__Extracted text__:
╭──

4) If you wish to participate, you must be around. Don't say “I want in” and then disappear off the face of the Earth for a month. I'm not saying you need to be a forum regular, but you should be checking at least this thread once per week and respond to any PM's sent to you.

5) If you do not hear from either the person you are sending to, or the person sending to you, within two weeks of the exchange list being posted you should PM me. Since most people belong to several forums they may not check here every day. Do not post to the thread publicly with comments like “still nothing” or “I haven’t heard from my partner.” Issues with members as relates to this exchange should be sent privately. In order for me to assist in resolution of potential issues I must know about them, however, so please do PM me if you think there’s a problem.

6) Failure to participate after signing up for the exchange will result in being banned from future exchanges. I will keep a list of banned participants and it will be published in subsequent exchanges.:security:

7) Do not request specific trading partners. If you want to be matched to a specific Heresy Online member I recommend you send that person a PM and do a 1:1 exchange. The Miniature Exchange works on a randomly generated list and is not meant to match specific members together.

8) FLAGGED status: Members who have less than 50 post at the time they sign up will be marked as FLAGGED. Nobody ships to a flagged participant until *AFTER* the minis that person ships have been received. If the flagged person bails we simply skip them in the list, this is also to make sure they send something before they get something.

Example:

Bob
Joe (FLAGGED)
Tom

Joe ships to Tom. Tom posts "I got minis!" and then Bob ships to Joe.

I will also mark anyone as FLAGGED if prompted to do so by any forum moderator based on previous behavior.

*NOTE:* In each of the exchanges I have participated in there has always been at least one member who didn’t receive anything. This can happen. It has, in fact, happened to me. While most folks are honest there is always a chance that things get lost in the post, that your partner spontaneously combusts or that Galahad will intercept the package in the post and eat your minis. These things can happen but I hope they don’t.

╰──

__Dataset content__:
╭──

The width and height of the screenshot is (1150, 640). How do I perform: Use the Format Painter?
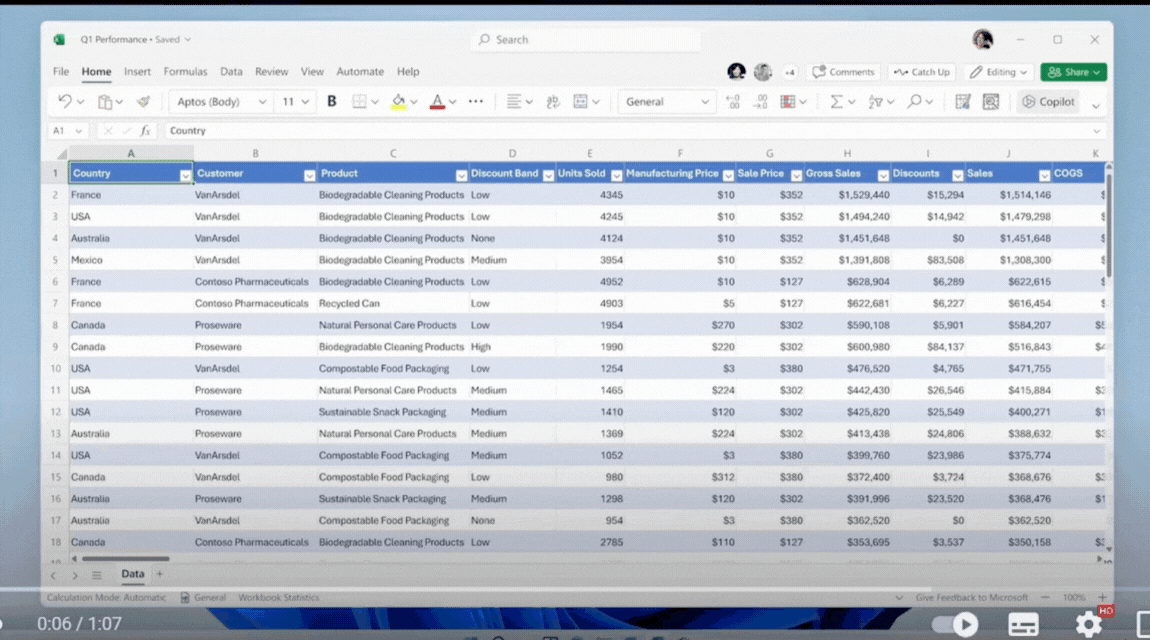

╰──

__Short problem 1__:
According to the exchange rules, what happens to someone who signs up for the exchange and then fails to participate?
__Short problem 2__:
Revise the stretch from "5) If you do" through "there’s a problem." in the exchange rules, replacing "every day" with "every week".

__Worked answer 1__:
They are banned from future exchanges.

__Worked answer 2__:
5) If you do not hear from either the person you are sending to, or the person sending to you, within two weeks of the exchange list being posted you should PM me. Since most people belong to several forums they may not check here every week. Do not post to the thread publicly with comments like “still nothing” or “I haven’t heard from my partner.” Issues with members as relates to this exchange should be sent privately. In order for me to assist in resolution of potential issues I must know about them, however, so please do PM me if you think there’s a problem.